What the task asks:
Once you find a line containing the word "preview" in the entries below, copy it.

= = = =

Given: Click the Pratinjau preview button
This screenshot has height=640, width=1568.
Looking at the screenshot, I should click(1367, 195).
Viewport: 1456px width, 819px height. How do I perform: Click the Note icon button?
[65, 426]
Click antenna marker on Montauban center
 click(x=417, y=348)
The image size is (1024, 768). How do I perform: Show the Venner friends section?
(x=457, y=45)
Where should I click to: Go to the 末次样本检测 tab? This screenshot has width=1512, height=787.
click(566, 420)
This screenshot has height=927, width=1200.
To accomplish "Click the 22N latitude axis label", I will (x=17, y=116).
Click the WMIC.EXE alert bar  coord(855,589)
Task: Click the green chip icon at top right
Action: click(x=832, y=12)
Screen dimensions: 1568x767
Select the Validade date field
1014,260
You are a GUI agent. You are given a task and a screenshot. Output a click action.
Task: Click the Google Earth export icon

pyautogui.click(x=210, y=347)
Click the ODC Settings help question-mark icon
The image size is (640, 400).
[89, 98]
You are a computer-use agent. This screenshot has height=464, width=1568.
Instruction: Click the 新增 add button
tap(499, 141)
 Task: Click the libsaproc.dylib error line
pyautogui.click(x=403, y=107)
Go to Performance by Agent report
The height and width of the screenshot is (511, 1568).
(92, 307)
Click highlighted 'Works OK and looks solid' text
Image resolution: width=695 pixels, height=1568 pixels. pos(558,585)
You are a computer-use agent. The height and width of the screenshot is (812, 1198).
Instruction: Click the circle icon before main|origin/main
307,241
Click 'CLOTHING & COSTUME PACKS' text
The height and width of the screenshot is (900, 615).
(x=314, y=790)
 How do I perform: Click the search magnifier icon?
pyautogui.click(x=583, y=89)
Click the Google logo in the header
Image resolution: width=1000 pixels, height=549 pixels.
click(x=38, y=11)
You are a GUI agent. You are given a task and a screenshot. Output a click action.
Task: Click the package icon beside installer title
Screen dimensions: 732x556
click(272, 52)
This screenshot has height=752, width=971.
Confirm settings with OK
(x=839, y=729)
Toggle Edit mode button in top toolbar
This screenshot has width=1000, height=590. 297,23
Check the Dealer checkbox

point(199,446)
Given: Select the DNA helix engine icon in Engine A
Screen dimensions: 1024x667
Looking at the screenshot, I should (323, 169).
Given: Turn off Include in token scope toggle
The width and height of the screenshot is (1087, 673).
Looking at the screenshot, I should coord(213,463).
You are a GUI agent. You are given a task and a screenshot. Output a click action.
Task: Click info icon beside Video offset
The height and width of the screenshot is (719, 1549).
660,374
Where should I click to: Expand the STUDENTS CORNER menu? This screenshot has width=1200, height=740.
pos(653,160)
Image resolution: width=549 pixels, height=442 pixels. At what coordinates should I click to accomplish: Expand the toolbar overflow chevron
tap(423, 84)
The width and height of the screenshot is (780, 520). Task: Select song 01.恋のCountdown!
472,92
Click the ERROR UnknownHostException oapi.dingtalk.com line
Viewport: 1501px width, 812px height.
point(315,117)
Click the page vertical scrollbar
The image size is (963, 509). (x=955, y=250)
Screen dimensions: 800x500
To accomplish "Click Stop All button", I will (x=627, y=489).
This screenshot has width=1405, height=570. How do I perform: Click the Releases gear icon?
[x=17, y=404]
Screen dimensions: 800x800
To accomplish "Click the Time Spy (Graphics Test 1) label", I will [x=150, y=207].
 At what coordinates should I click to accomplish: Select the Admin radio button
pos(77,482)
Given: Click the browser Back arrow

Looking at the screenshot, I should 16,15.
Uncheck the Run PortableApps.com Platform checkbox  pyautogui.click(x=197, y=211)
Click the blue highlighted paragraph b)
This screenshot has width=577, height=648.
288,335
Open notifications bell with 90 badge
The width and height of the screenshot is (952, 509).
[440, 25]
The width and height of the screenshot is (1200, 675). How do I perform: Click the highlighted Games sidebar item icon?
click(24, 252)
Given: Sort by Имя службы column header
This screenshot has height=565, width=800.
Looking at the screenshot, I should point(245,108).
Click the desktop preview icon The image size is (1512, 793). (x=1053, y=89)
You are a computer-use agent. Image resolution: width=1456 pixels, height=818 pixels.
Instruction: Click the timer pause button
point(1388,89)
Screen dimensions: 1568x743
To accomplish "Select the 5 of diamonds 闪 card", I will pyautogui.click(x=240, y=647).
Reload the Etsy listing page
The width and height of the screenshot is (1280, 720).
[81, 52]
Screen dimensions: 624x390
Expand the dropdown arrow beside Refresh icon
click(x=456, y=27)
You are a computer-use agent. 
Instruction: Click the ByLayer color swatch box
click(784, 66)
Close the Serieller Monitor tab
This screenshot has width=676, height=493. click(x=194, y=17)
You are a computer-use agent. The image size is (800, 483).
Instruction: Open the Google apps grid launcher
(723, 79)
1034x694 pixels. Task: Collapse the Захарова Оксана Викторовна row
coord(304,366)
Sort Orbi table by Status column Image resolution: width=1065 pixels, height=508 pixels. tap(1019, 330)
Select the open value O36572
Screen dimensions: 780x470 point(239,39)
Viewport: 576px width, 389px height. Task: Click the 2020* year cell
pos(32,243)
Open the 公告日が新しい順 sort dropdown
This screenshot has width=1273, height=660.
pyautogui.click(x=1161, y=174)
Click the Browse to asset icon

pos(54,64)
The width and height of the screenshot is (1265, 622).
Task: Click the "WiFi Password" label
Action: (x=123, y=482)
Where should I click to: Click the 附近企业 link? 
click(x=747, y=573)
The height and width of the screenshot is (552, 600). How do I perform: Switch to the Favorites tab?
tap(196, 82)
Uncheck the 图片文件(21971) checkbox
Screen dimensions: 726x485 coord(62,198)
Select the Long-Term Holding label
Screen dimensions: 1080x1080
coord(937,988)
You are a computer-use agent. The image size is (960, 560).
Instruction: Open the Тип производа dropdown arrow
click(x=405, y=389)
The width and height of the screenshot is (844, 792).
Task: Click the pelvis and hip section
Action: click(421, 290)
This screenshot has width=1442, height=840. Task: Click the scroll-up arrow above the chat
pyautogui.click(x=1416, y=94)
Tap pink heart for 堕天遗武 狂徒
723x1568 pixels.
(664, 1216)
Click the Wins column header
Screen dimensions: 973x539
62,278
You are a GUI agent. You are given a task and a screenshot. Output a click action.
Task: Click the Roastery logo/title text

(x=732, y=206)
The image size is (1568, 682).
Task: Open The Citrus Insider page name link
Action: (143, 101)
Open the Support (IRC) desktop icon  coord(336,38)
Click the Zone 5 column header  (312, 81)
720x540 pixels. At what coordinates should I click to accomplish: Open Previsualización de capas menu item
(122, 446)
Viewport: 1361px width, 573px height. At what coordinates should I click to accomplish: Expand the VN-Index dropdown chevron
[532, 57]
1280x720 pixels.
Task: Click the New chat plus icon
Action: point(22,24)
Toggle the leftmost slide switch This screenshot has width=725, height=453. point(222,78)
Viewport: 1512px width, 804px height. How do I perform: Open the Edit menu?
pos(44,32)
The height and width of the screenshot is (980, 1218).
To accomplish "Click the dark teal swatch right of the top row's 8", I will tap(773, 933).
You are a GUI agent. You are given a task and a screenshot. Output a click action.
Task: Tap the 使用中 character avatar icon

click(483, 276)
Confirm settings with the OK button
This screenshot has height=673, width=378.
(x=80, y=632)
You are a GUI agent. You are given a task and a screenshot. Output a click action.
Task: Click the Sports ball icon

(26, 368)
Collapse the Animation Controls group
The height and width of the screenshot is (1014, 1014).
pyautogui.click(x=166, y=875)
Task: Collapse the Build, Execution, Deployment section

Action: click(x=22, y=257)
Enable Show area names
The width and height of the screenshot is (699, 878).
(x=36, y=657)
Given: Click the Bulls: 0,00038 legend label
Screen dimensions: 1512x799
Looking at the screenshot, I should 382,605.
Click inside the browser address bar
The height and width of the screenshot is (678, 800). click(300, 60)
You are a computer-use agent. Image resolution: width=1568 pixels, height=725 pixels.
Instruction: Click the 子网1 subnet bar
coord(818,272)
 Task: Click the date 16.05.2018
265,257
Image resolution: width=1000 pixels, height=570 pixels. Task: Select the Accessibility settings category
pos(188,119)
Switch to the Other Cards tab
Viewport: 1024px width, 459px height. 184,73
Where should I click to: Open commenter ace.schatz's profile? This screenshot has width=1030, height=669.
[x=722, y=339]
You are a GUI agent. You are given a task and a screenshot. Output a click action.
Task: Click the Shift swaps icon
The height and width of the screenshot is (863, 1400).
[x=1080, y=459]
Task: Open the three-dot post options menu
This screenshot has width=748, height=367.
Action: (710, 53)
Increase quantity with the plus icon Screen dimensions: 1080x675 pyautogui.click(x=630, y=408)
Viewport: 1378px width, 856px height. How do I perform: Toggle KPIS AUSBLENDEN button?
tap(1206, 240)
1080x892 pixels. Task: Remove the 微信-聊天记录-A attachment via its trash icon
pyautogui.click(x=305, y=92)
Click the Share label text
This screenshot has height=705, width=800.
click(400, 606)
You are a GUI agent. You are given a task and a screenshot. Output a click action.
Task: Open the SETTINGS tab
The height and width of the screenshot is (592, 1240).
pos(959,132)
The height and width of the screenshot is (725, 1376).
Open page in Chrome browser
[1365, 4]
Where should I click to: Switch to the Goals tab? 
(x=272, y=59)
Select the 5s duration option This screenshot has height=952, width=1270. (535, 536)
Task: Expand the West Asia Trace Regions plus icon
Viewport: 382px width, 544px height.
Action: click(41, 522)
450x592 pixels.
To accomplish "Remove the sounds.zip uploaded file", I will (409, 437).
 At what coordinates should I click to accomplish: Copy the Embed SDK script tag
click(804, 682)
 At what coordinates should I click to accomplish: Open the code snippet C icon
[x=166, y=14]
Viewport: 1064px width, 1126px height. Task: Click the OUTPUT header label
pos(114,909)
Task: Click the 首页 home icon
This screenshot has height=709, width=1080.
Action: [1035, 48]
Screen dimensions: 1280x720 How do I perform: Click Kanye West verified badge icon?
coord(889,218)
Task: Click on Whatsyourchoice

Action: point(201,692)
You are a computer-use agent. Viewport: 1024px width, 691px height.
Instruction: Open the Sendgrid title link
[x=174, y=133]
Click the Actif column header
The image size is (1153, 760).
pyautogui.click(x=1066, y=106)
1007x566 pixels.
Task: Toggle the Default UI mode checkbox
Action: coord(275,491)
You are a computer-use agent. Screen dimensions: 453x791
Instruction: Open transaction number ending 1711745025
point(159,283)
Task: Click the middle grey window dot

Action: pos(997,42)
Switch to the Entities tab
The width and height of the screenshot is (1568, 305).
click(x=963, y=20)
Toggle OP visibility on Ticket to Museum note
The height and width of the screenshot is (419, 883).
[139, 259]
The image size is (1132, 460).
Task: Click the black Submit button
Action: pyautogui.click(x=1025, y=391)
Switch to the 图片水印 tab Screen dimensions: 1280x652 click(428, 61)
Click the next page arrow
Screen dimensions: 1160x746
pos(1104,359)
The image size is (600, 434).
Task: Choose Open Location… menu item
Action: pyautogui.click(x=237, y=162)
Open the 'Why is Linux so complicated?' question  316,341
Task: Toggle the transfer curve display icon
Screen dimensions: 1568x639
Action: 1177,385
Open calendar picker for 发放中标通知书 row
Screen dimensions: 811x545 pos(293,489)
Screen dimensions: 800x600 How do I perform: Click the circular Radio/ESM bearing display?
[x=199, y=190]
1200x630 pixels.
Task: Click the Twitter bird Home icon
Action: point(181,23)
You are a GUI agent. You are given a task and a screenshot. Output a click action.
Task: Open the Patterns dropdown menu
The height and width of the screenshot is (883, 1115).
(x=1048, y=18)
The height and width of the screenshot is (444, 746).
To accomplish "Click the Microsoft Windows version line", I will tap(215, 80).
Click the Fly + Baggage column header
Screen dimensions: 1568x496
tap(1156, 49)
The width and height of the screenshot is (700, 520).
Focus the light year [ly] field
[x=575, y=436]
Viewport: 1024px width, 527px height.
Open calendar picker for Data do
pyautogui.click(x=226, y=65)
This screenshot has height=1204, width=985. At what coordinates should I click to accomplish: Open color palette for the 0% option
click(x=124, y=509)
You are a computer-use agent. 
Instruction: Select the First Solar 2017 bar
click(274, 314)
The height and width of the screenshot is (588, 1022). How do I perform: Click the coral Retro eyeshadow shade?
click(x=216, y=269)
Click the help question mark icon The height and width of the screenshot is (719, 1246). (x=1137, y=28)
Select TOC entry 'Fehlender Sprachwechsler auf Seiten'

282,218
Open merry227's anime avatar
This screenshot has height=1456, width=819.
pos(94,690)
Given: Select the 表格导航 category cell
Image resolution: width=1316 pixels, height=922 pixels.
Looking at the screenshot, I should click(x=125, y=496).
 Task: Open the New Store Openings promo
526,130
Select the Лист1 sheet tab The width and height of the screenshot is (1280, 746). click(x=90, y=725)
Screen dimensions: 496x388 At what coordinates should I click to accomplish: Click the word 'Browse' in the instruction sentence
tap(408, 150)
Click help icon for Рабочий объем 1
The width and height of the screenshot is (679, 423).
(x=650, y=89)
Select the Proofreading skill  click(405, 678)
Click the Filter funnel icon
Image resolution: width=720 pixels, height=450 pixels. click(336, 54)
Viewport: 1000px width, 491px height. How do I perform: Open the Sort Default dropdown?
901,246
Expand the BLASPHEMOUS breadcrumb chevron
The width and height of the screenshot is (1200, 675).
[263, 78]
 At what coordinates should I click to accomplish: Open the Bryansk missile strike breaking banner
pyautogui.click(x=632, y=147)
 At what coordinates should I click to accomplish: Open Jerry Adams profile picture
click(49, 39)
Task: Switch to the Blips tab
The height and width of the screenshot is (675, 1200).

= = = =

Exercise answer:
Given: Click the Pratinjau preview button
Click the desktop preview icon The image size is (1512, 793). (x=1053, y=89)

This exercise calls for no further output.